# Task details:
In the records below, count every line where the string "screenshot" appears, and reply with the count only.

# # # # #

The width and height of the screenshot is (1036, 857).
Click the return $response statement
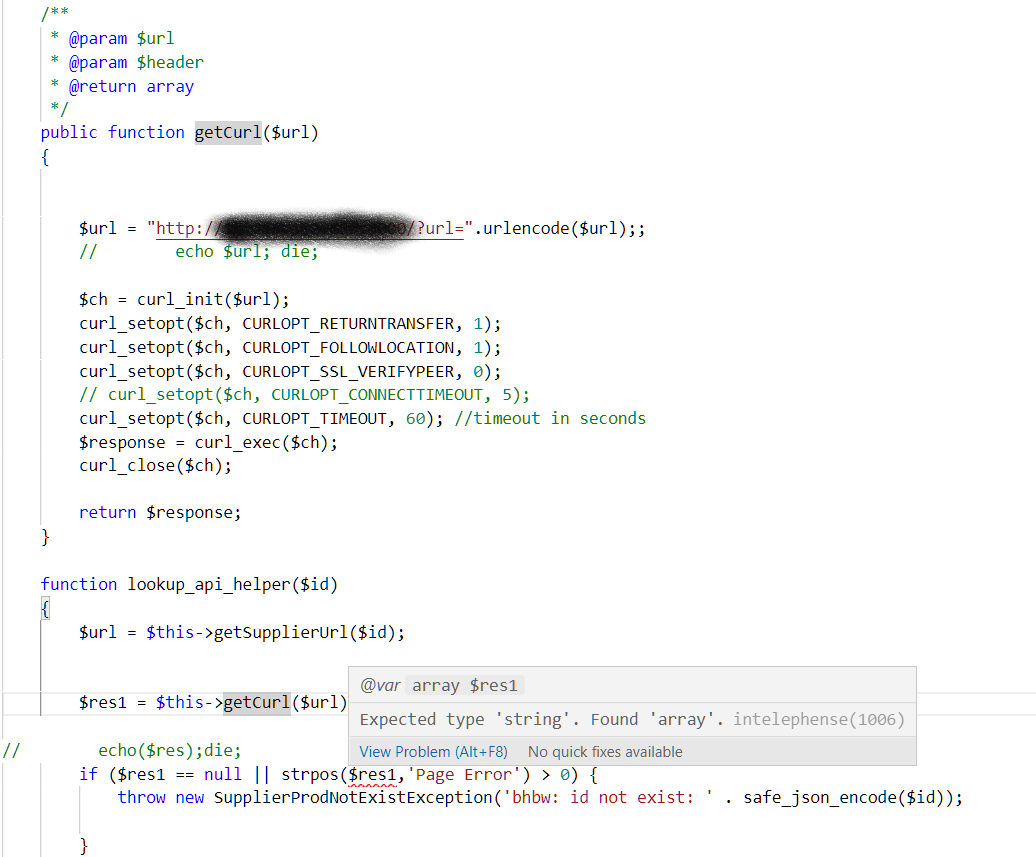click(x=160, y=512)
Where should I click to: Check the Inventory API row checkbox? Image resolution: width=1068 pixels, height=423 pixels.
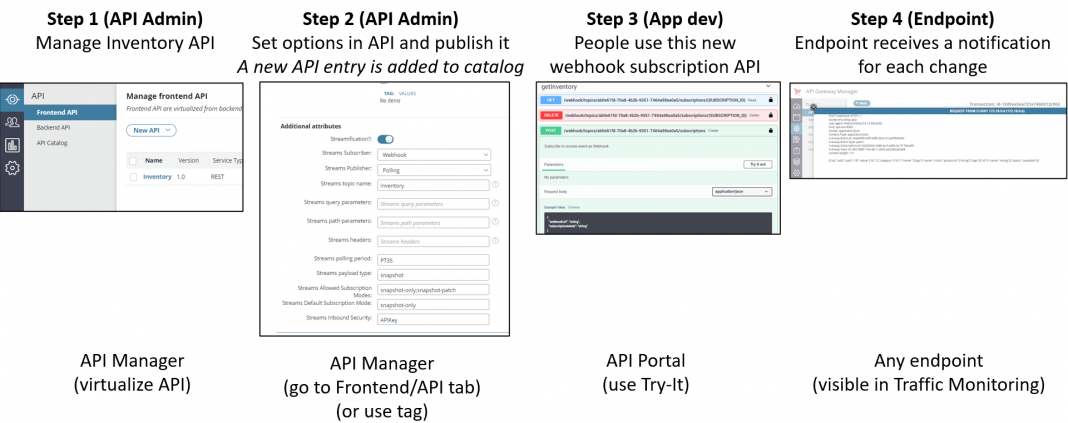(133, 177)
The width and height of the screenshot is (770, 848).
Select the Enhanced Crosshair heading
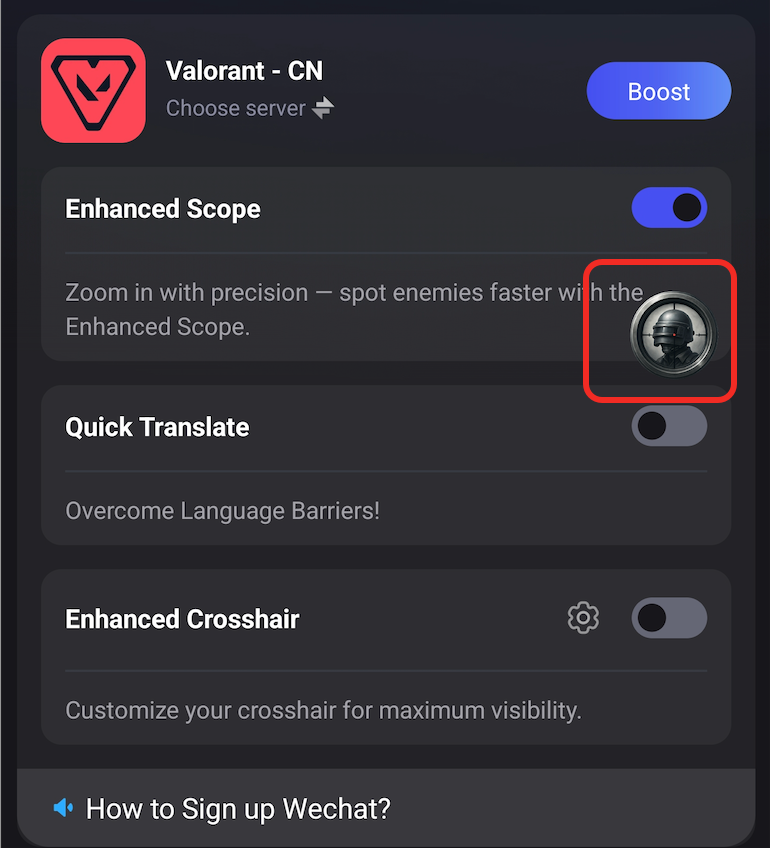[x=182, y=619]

# # # # #

# Answer section:
2